In my old life, I would jump at the chance to eat out. Cooking at home meant some variation of microwave dinners or boiling a can of soup.
Over the past several years, however, I have been learning to cook. I read cookbooks and watch cooking shows. I get excited when I come upon an interesting new recipe, and I am at this point confident enough to modify it and make it my own.
I also get advice from my wife, who had been adept in the ways of kitchen knowledge since well before we met more than a decade ago.
I am still a novice with much to learn, but both of us have gotten to a place where we would just as soon eat at home as go out. On the rare occasion when Becky and I do decide to go to a restaurant, we often choose one we’ve read about that is known for its innovative kitchen and finely prepared dishes. It is a pleasurable routine that works out pretty well except for the occasional break in the pattern — something like a family vacation, for example.
In my old life, I didn’t have kids. Now I am a grandfather to four little ones.
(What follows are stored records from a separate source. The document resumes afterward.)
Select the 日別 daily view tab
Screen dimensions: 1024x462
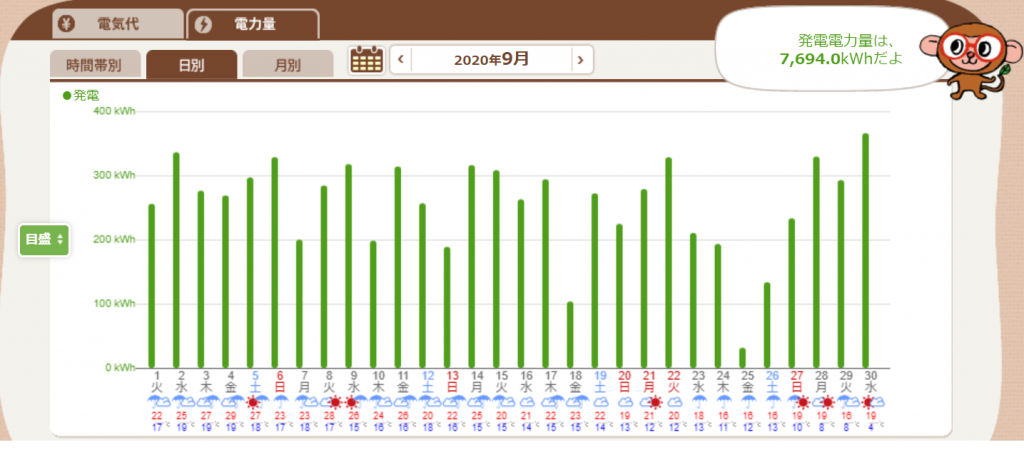[x=191, y=65]
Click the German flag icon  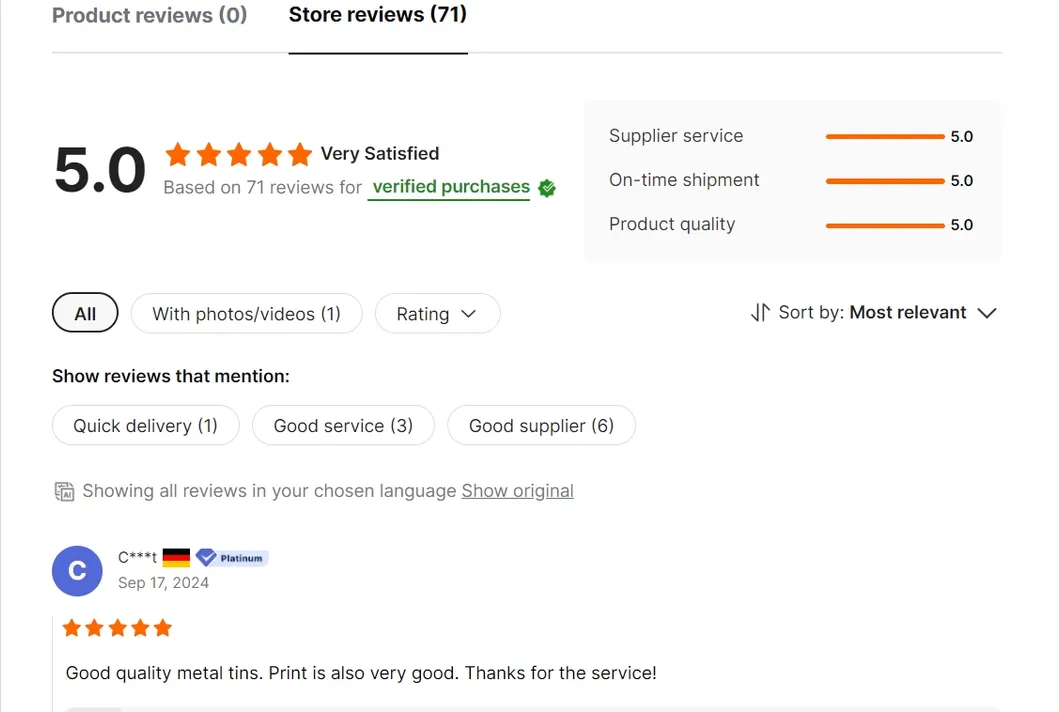coord(176,558)
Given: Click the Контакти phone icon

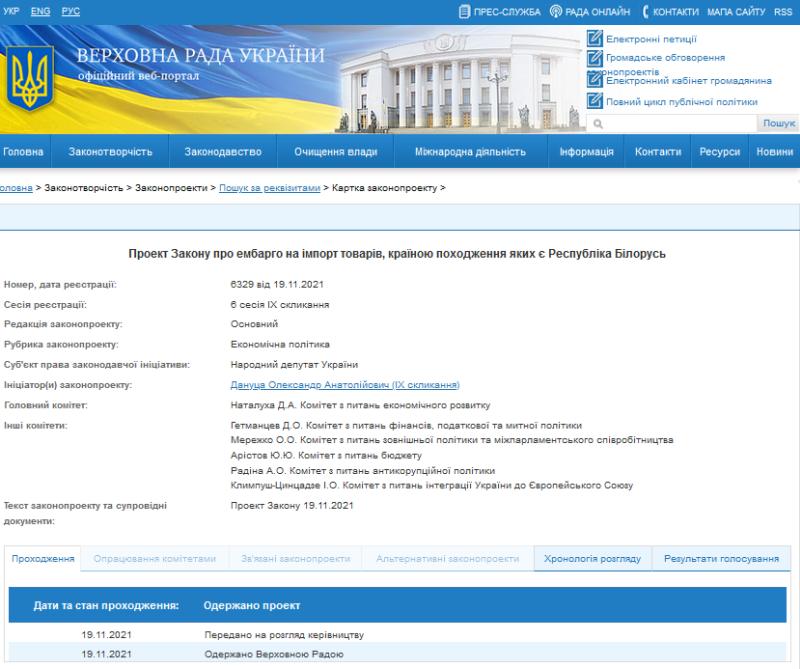Looking at the screenshot, I should click(645, 12).
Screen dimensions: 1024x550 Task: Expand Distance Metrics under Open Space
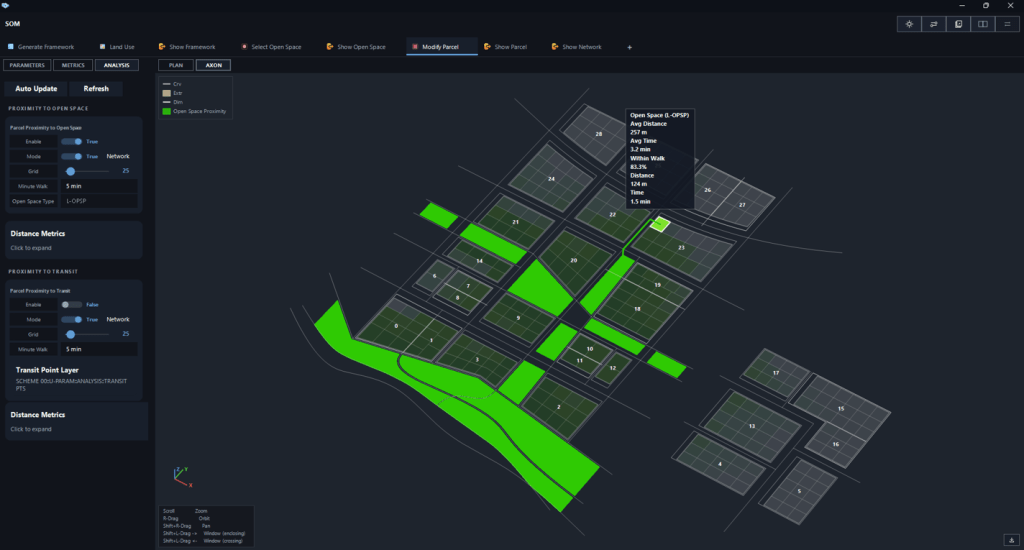click(x=74, y=240)
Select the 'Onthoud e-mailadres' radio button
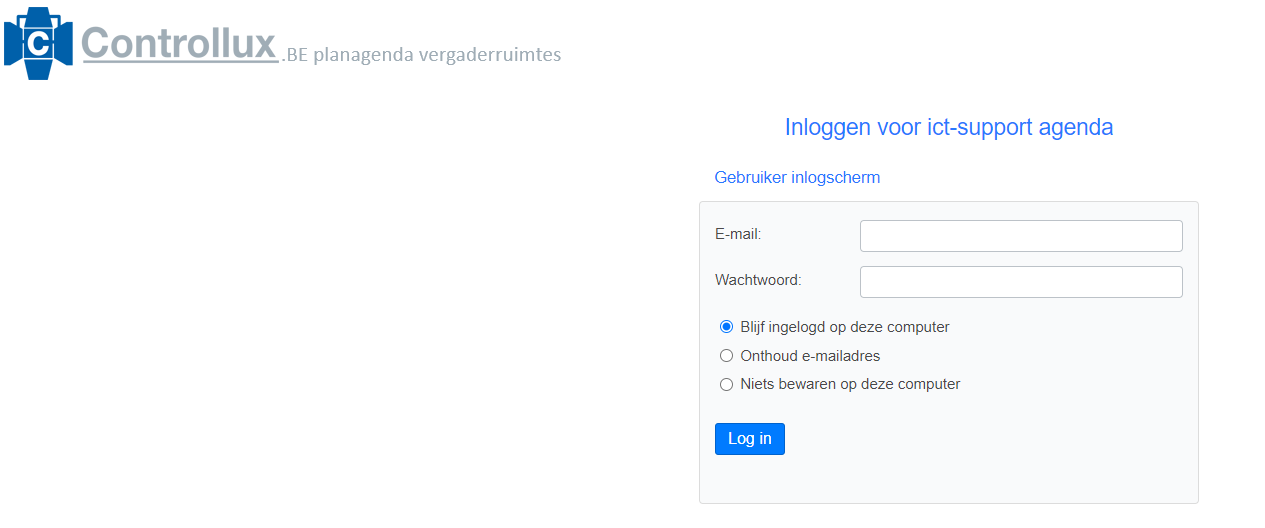This screenshot has width=1265, height=528. click(727, 356)
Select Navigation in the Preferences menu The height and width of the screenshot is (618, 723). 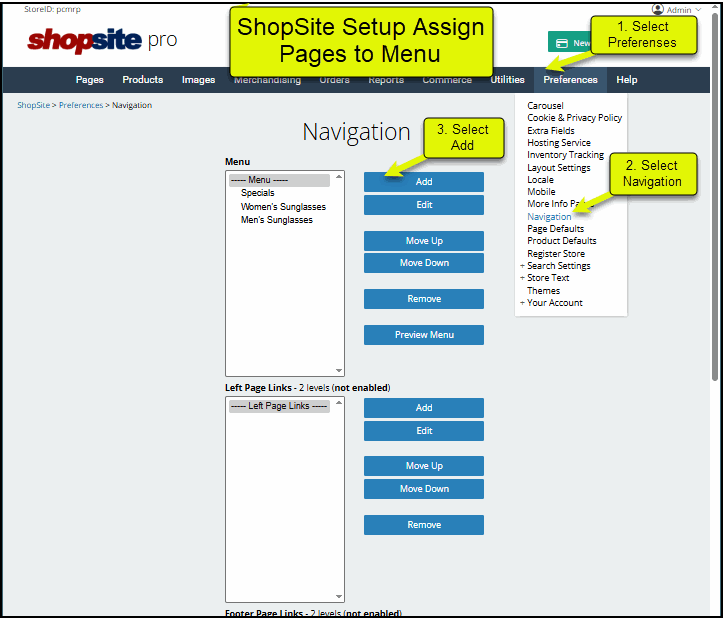click(x=549, y=217)
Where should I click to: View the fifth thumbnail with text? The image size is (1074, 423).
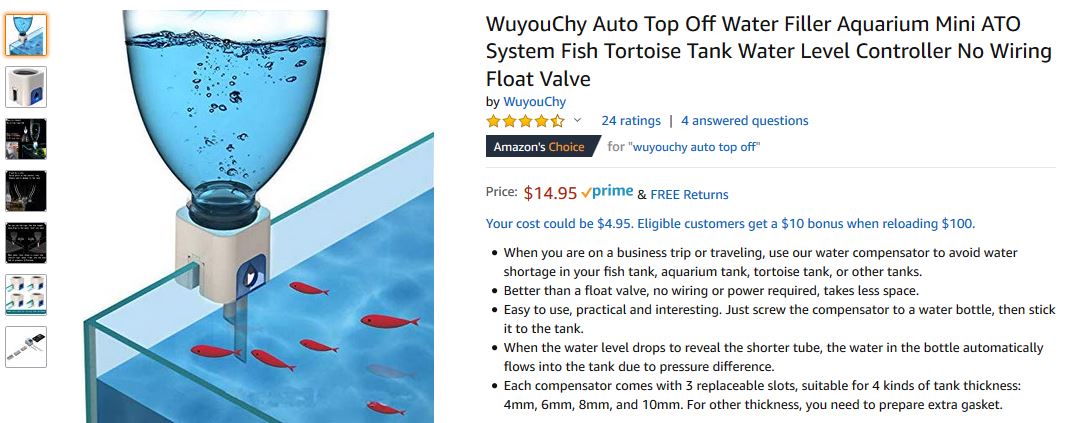coord(25,243)
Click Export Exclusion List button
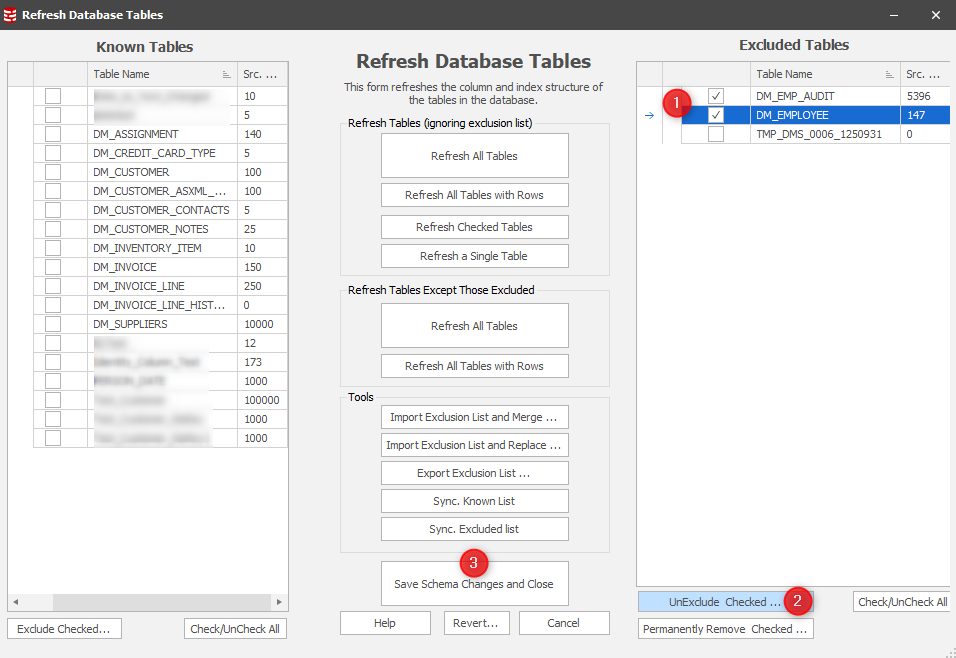 pyautogui.click(x=474, y=473)
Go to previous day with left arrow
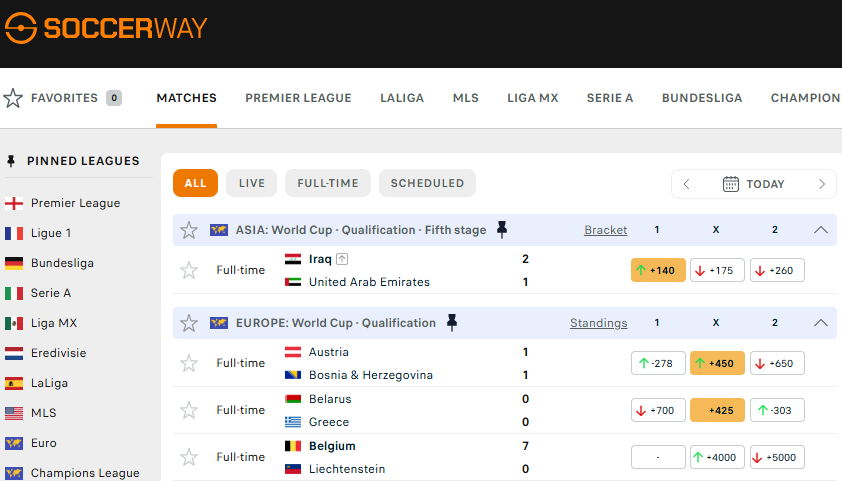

Becky and I, along with our grandchildren and their parents, recently drove to Holland, Michigan, for a few days summer getaway. We stayed at a hotel with adjoining rooms. The grandchildren are 2, 4, 6 and 8 years old. The rooms were pretty small. It was an intense several days. Fun, but intense.
For the past eight years, my grandchildren have taught me a lot about dining out. I have learned that children this age understand fine dining to be an establishment that includes toys with the cuisine.
I have learned that grandkids often have a difficult time holding on to their food, and I have learned that a lid is a must for paper cups. Often the food that does stay off the floor or tabletop winds up on various parts of their faces and clothes, which makes for some interesting visual displays.
I have learned that children this age often don’t actually eat much of their food if there is the least distraction about. A playground attached to the building, for example, will draw kids away from their food with Svengali-like powers. Distractions, however, can be as simple as blowing bubbles in their drinks or making designs in the catsup with french fries.
Noise plays an important role in every great gastronomic experience with grandchildren. It is an interesting design concept that most of the eating establishments they prefer include not only their own chattering and squealing voices but a cacophony of TV monitors, arcade games, piped-in music and the occasional animated robot animals playing musical instruments.
Of the food itself there is not much I can say other than it is clearly not the focus of the g-kid restaurant experience. When I order for myself, I usually check the menu for any item that has the closest resemblance to something that at one time contained actual organic material. But let’s face it, the food itself is a secondary concern to little kids.